BY MILES GRIMSHAW
Uber has received a lot of negative press lately for invasions of user privacy. Employees supposedly had access to a “God View” of every user (allowing near-unlimited access to the real-time locations and personal details of its user base), and considered exposing the trip histories of unfriendly journalists. The Uber Android app has been shown to collect all sorts of unnecessary data. Thankfully, Congress has spoken out, and Uber is putting stricter data controls in place.
Data control is critically important, but personal data freedom is also important and often overlooked. I have written before how, as more of our daily lives are mediated by digital products, we create a rich personal history. This is especially true of social media sites like Facebook and Twitter, but also true of more “analog” products like NYC Citibike. As creators of this personal history, we should have open access to and creative freedoms with our own data. Tim Berners-Lee recently raised this issue, saying that “the data we create about ourselves should be owned by each of us, not by the large companies that harvest it.”

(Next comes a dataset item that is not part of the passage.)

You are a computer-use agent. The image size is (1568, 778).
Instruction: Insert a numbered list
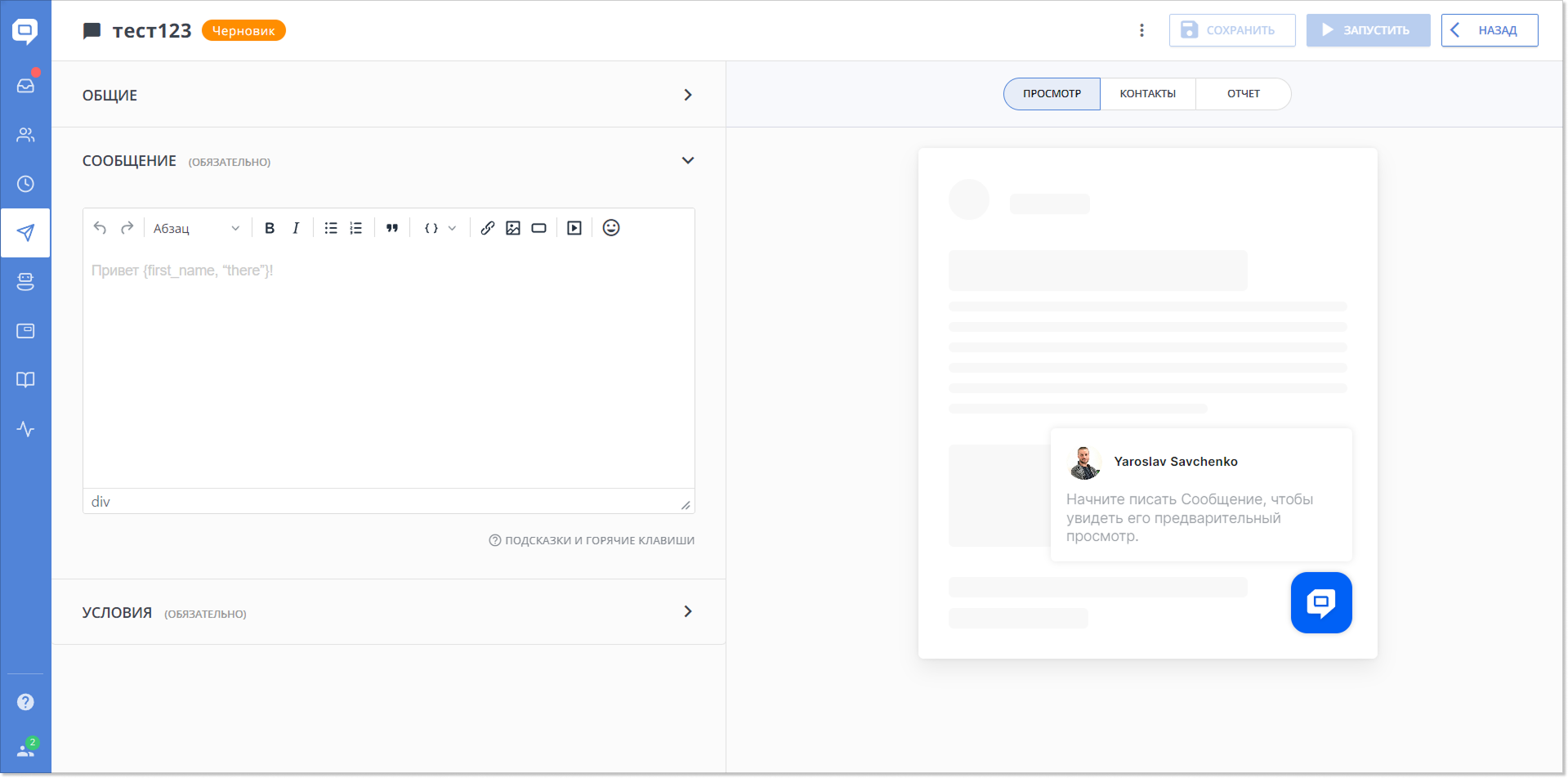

Facebook, Twitter, and Google now provide personal data exports. Uber, along with many other services, should consider doing the same as part of new data policies.
We should consider the equivalent of a Creative Commons License for our personal data that every service would strive to adopt.
You are free to:
Download: Free access to your raw data in standard file formats
Share: Copy and redistribute the data in any medium or format
Adapt: Remix, transform, and build upon the data … Under the following terms:
Attribution: You must provide a sign-up link to the application
Data freedom shouldn’t rely on the independent motivation and hard work of individuals like Josh Hunt and Chris Wong, who wrote code to scrape Uber.
With my raw Uber data, I can create visualizations of my entire travel history (click for a dynamic map with details on each trip).
With my raw data, it is also then possible to analyze my data as I want (e.g., total trips over time, and total spend over time).
And I can also query the information for information I want:
- Total Trips: 173 (nine cancels)
- Total Distance: 883.35 miles (average trip 5.2 miles)
- Total Time: 47 hours, 45 minutes, and 43 seconds (average trip: 16 minutes and 51 seconds)
As Congress works with companies like Facebook, Twitter, and Uber to shape user privacy rights, we should also push them to give us unfiltered access to and creative freedom with our own data. If Uber employees can run a SQL query on my personal data, I should be able to as well.
This piece was originally featured on Medium, and reposted with permission.